START DATA PROVIDED

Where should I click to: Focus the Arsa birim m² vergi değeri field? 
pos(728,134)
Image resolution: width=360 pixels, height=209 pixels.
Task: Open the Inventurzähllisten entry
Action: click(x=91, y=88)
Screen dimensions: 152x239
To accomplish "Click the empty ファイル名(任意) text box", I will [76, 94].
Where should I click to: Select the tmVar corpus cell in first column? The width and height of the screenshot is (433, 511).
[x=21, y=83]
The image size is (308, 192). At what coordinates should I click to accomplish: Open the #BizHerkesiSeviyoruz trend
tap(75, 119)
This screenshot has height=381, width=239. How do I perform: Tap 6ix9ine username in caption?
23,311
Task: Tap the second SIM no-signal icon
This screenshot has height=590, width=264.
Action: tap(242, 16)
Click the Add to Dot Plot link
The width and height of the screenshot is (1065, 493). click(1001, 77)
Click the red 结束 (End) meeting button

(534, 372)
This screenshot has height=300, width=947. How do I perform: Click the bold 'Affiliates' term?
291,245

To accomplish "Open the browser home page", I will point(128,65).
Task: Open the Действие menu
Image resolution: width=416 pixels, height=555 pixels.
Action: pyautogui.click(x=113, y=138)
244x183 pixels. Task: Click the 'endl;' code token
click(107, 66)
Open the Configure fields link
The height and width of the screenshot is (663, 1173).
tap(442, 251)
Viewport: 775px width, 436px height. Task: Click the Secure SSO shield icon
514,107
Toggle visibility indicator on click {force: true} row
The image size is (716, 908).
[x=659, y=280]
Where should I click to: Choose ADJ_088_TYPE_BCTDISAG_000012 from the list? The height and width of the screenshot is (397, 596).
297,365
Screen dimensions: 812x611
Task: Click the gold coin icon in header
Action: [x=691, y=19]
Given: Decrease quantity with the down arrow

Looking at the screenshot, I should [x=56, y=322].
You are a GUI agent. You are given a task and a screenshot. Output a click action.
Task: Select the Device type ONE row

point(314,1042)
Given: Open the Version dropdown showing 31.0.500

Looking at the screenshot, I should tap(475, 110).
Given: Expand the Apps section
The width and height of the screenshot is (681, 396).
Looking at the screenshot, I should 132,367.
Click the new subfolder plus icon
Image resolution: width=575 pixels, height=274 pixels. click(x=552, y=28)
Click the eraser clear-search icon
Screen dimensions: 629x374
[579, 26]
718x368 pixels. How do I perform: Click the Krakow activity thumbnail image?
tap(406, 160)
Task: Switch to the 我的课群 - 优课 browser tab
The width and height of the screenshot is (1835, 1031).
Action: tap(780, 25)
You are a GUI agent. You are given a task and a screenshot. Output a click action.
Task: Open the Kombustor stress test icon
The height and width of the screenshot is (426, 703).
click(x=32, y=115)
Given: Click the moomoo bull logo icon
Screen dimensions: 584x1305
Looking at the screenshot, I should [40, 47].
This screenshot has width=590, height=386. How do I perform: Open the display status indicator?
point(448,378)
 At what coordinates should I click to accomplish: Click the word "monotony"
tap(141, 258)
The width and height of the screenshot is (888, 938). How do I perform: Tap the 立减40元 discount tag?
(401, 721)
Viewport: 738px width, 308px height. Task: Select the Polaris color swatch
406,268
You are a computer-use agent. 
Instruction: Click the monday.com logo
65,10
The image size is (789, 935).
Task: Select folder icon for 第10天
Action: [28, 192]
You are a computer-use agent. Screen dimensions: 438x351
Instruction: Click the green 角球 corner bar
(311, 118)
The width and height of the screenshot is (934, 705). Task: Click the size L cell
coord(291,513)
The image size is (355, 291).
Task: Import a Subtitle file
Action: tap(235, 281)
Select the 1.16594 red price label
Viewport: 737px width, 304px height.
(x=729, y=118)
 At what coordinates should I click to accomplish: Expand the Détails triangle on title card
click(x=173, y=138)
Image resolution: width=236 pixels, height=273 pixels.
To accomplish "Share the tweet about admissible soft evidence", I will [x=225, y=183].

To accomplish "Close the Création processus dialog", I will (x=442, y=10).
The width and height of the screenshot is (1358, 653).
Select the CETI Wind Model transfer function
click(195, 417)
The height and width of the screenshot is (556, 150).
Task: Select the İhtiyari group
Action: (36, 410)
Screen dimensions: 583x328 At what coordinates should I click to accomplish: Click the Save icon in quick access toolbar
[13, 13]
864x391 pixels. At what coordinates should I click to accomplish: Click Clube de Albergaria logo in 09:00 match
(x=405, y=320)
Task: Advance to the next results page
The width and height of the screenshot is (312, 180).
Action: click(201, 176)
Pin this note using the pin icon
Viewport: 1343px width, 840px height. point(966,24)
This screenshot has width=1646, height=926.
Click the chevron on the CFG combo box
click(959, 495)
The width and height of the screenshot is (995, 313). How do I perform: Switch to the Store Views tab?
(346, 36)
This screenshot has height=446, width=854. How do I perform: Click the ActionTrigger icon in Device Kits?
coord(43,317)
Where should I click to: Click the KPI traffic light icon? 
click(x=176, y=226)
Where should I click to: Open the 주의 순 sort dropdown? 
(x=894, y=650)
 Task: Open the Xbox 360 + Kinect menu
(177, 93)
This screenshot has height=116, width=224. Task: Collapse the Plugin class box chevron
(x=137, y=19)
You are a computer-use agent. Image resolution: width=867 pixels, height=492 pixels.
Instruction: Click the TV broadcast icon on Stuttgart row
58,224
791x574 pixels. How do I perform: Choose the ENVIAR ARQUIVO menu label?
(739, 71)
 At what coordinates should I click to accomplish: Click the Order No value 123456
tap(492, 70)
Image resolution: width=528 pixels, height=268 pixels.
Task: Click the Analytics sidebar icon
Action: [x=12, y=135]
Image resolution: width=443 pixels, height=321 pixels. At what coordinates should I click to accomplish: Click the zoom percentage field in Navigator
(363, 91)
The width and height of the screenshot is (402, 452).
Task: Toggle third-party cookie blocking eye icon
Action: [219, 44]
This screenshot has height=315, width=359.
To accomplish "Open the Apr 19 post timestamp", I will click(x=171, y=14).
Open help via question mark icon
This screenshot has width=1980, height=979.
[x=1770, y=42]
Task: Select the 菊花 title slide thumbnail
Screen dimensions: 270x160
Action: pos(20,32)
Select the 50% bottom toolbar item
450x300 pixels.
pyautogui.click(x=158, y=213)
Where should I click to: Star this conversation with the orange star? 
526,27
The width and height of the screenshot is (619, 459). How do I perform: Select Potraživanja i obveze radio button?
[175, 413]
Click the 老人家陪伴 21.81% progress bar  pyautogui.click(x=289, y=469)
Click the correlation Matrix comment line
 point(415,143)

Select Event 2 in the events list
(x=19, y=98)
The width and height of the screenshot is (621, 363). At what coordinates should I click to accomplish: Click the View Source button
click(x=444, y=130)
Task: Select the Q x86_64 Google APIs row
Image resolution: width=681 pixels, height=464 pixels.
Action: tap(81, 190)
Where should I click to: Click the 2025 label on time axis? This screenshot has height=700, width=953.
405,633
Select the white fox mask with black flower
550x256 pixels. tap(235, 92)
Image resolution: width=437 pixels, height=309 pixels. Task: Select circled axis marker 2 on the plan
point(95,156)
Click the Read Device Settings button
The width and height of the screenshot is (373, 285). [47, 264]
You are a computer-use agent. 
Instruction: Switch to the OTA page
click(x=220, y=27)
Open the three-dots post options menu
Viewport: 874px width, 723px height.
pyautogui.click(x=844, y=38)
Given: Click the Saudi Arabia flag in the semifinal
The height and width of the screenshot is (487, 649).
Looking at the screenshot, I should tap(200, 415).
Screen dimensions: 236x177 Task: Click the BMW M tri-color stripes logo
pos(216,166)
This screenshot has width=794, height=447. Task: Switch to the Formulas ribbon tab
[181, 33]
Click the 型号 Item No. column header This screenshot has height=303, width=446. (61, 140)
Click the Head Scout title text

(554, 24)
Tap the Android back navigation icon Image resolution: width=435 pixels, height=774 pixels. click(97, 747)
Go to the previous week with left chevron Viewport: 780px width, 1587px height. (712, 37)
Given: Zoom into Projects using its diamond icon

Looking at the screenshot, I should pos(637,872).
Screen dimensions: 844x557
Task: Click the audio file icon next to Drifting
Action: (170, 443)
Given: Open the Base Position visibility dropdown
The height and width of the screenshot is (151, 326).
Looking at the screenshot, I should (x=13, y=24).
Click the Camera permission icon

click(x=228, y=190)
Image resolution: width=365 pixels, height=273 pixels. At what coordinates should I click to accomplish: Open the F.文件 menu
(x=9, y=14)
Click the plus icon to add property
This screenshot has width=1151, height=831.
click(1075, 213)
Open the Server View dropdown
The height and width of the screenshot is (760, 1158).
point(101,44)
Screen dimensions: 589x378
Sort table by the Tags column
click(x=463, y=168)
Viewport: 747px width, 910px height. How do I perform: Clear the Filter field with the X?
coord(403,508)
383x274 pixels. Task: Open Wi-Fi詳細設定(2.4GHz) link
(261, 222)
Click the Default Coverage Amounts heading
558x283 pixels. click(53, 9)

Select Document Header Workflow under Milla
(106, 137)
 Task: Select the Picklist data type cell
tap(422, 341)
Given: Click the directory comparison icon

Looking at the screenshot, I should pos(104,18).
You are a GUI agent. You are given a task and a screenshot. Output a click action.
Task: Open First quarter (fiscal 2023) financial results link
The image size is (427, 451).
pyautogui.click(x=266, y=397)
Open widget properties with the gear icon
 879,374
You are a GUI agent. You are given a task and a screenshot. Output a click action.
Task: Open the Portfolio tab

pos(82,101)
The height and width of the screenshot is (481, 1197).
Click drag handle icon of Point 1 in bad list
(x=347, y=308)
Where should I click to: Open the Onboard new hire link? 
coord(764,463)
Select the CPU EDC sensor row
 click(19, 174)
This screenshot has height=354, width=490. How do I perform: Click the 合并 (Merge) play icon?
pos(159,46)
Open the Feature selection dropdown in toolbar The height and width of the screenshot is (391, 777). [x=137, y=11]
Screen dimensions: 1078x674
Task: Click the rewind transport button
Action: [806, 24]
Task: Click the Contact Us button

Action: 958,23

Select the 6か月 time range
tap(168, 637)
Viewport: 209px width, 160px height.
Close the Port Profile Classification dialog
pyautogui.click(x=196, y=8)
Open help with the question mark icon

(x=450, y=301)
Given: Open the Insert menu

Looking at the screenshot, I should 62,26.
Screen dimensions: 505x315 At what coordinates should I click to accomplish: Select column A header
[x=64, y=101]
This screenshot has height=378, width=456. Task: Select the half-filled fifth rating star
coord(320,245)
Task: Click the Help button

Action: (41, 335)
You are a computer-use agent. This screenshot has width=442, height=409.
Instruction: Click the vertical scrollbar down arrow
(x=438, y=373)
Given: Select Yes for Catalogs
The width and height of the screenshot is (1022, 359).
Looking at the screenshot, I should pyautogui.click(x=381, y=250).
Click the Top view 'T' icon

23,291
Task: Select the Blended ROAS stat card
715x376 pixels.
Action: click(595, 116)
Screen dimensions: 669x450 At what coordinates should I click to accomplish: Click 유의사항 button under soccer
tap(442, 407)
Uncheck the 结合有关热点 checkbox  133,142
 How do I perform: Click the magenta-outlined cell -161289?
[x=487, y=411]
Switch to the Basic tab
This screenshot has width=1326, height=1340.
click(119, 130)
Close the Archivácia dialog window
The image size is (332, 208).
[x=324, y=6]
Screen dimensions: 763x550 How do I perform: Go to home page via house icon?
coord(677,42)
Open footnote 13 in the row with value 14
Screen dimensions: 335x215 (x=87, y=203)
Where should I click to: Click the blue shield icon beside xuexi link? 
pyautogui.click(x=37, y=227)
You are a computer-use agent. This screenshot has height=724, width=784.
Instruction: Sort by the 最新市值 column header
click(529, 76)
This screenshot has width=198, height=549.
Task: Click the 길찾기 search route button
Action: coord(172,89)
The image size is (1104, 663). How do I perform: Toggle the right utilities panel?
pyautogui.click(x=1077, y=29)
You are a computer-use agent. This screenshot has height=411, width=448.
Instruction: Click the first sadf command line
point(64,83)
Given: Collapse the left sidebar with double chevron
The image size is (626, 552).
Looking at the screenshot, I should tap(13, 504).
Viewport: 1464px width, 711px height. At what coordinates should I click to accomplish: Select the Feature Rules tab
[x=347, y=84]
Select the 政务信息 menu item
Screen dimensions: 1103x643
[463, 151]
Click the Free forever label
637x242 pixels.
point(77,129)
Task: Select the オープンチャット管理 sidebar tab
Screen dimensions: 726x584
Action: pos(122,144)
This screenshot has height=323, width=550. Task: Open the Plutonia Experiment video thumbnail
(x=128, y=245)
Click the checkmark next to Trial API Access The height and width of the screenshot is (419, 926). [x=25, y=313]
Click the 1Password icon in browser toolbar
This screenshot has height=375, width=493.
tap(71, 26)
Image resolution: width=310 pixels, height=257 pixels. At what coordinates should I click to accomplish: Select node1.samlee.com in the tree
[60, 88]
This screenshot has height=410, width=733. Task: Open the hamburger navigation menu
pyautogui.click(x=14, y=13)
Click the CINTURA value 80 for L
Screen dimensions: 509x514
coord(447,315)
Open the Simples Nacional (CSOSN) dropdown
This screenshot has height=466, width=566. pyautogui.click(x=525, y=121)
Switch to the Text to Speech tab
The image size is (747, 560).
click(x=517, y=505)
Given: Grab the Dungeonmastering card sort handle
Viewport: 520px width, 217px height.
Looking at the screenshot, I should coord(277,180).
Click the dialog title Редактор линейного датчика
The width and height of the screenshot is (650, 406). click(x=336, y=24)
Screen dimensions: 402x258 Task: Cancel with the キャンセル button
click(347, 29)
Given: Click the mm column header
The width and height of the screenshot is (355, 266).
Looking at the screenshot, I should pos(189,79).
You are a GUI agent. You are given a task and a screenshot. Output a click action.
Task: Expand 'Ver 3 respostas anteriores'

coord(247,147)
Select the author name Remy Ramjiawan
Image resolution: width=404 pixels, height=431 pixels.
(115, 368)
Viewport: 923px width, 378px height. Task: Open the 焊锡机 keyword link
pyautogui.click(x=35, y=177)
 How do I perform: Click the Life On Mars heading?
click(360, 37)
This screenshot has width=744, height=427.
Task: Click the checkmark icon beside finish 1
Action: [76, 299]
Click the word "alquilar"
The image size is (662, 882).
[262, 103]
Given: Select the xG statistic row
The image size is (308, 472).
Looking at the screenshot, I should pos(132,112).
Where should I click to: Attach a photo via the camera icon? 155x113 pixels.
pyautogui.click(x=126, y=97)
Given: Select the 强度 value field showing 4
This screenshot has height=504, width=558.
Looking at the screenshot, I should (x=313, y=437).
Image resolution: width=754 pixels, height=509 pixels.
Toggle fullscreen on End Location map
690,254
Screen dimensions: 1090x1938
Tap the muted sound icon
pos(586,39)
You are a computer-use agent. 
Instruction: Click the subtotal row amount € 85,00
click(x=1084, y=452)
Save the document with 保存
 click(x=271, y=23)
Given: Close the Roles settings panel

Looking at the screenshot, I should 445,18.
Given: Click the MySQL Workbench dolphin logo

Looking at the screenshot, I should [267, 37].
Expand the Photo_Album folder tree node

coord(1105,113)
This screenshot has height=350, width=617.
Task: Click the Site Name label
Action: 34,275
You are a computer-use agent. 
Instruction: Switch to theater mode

END DATA PROVIDED

* _DIRECTIONS_:
Search the data and copy each line containing "visibility".

* _SOLVED EXERCISE_:
Toggle visibility indicator on click {force: true} row
Given: Open the Base Position visibility dropdown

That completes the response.